Это нас проняло. Моя свита забыла про вино, а я до позднего вечера обсуждал с баронами будущий Священный Поход на Чёрный Юг. Вот это было дело! Если бы я и вправду дошёл с боями до могилы святого Муаниила! Если бы привёз его пречестные мощи в своё королевство, и они бы упокоились в столичном соборе! Вот тогда бы все эти старые клячи из Большого Совета стали бы по-другому ко мне относиться! С должным благоговением. Восхищённо. Да что там! Я стал бы не просто королём, а великим королём! Я что, не заслуживаю памяти потомков, что ли?

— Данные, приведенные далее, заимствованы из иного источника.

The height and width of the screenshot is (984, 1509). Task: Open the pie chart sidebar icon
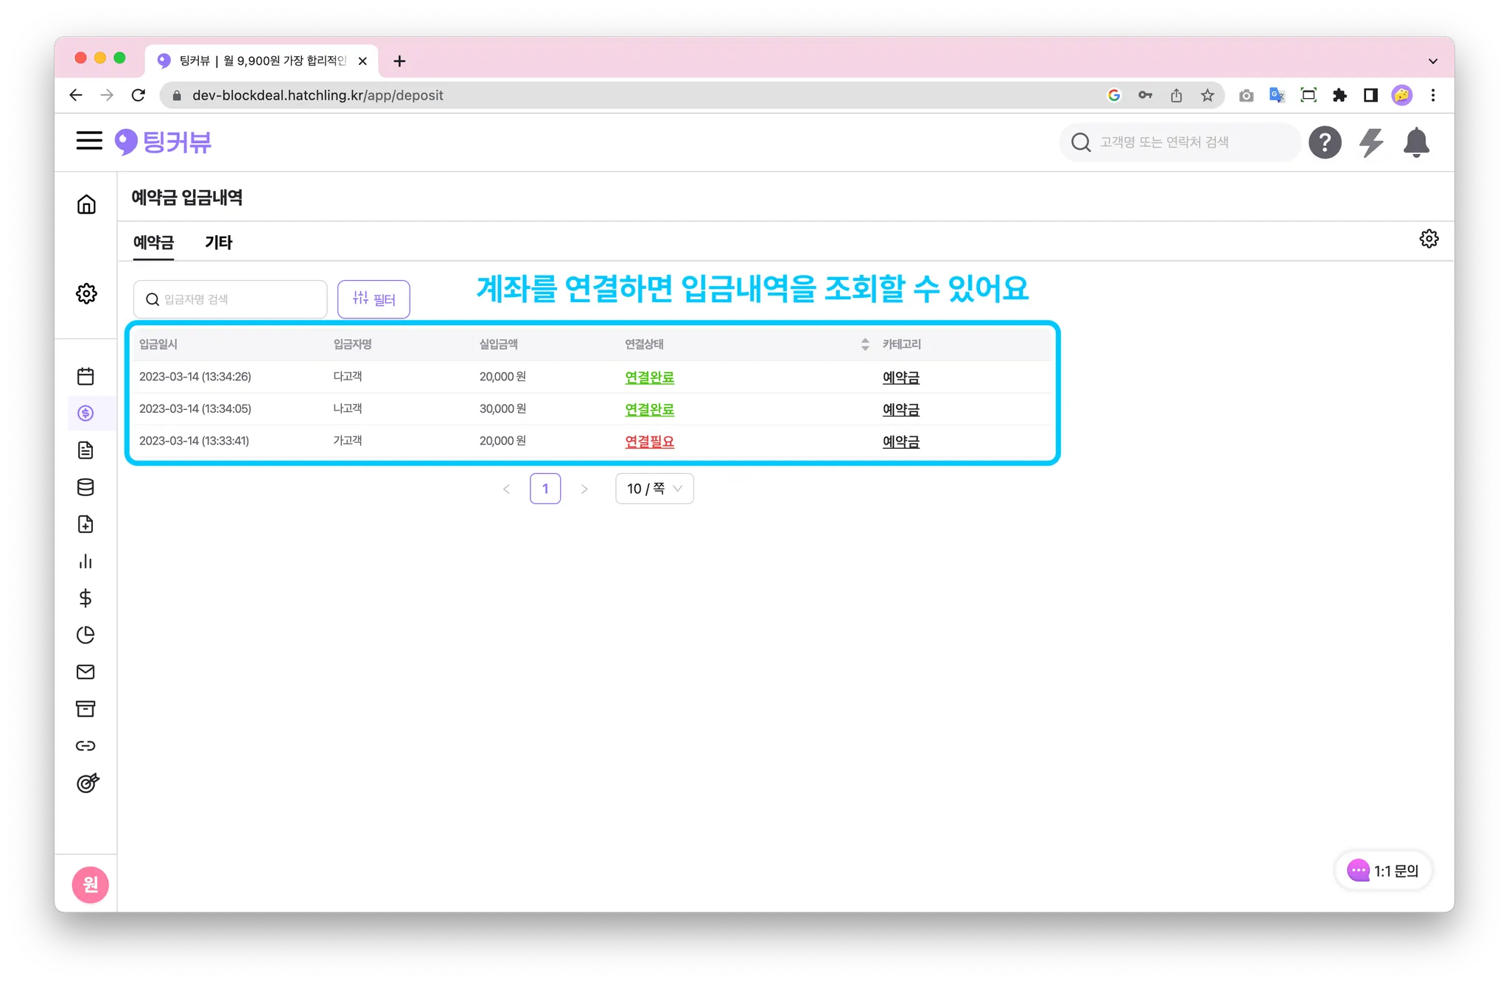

Мои бароны тут же рассказали об этом разговоре своим приятелям, не удержались. Но я не стал гневаться. Даже лестно было, когда на следующий день у меня в приёмной собралась целая толпа молодых людей благородной крови, чтобы выразить восхищение моей идеей. Они рвались в мою свиту и на подвиги, чистые души! Один славный парень с нашего Севера, не сходя с места, дал обет перед Всезрящим Оком, что отправится со мной в поход, как только его благословят, а за ним – ещё человек пять. Мои бароны только поулыбались – уж им-то никакой обет был не нужен, они и так рвались в бой.

Мартин как-то ляпнул, что у королей друзей не бывает – но у меня-то они были, ещё какие друзья! Меня все любили. Потом я говорил с молодыми дворянами, которым хотелось послужить Господу, – и они все были в восторге, просто горели желанием воевать за веру. Я ходил по городу, и честные юноши смотрели на меня как на Божьего вестника. Всякая мразь теперь за версту убиралась с дороги, а девицы делали авансы с самыми благочестивыми целями. Короче говоря, дамы и господа, жизнь приобрела смысл.